--- Start Information given ---

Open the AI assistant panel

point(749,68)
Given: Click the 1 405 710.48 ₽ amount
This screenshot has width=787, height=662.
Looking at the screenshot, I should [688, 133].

--- End Information given ---

Written exercise:
Please rename "amount" to "sum" throughout the records, and write them out again with everything else left unchanged.

Final result:
Open the AI assistant panel

point(749,68)
Given: Click the 1 405 710.48 ₽ sum
This screenshot has width=787, height=662.
Looking at the screenshot, I should [688, 133].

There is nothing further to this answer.